A recent study demonstrates that red blood cell volume does not correlate well with low hemoglobin concentration in heart failure and cirrhosis patients, suggesting that changes in plasma volume are the main pathology for anemia in these patients. In fact, in 39% of patients, the main cause for anemia was an expanded PV.
Research has also demonstrated that among anemic CKD stage 3–5 patients, not on dialysis, only six patients had a decrease in red blood cell volume as the cause for their anemia, whereas 14 patients had an increase in plasma volume and therefore dilutional anemic.

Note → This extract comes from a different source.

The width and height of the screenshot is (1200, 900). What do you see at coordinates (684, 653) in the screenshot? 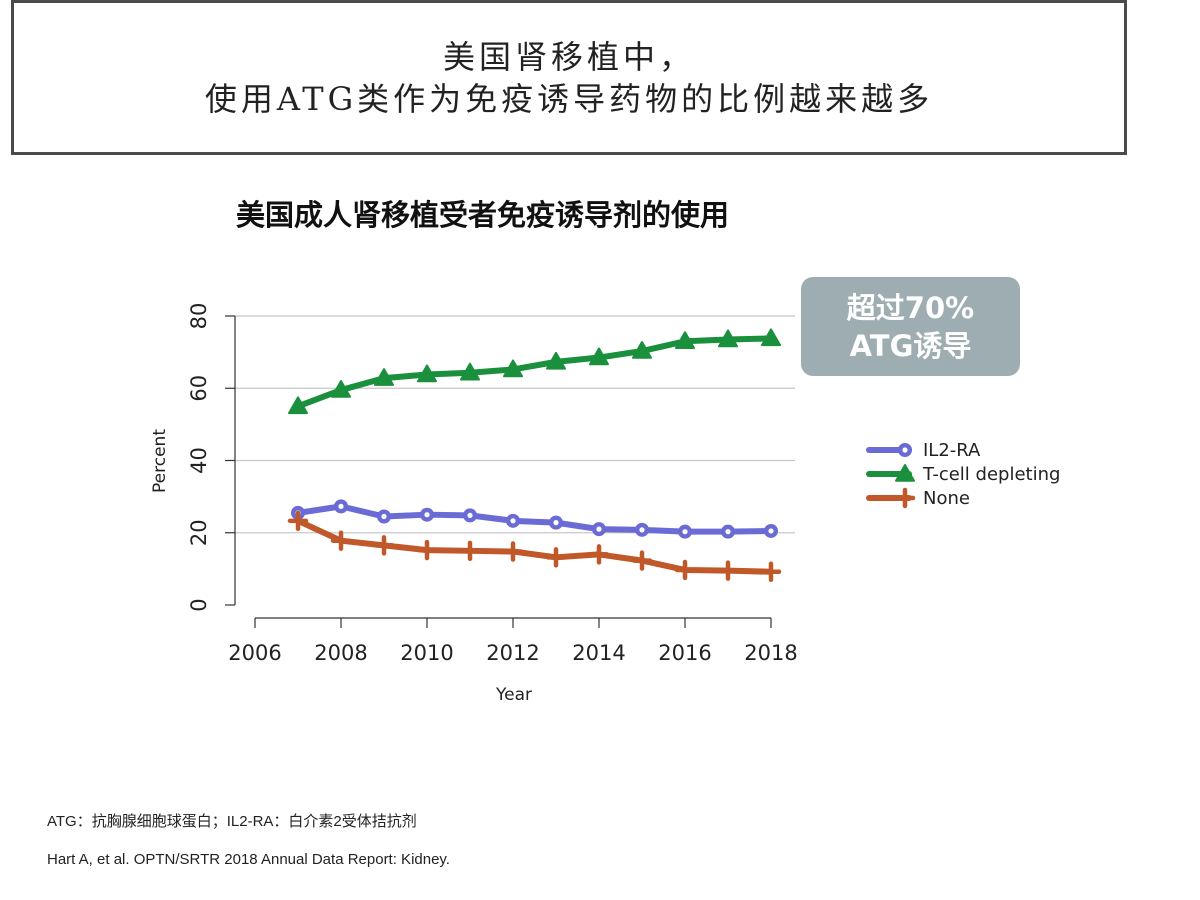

In another study, eighteen CKD patients undergoing hemodialysis were anemic as determined by hemoglobin concentration. Of these patients, only nine (50%) were anemic related to low red blood cell volume whereas all patients displayed elevated plasma volume. This study hence confirms the shortcomings of basing anemia diagnosis on the assessment of hemoglobin concentration alone.
The diagnosis of anemia, based on low hemoglobin concentration may be seriously flawed by alterations in plasma volume. This has potential implications for patient treatment as it may be argued that patients with dilutional anemia should be treated for their elevated plasma volume while anemic patients should be treated for their low red blood cell volume. Nonetheless, patients diagnosed with anemia and dilutional anemia are today treated indifferently.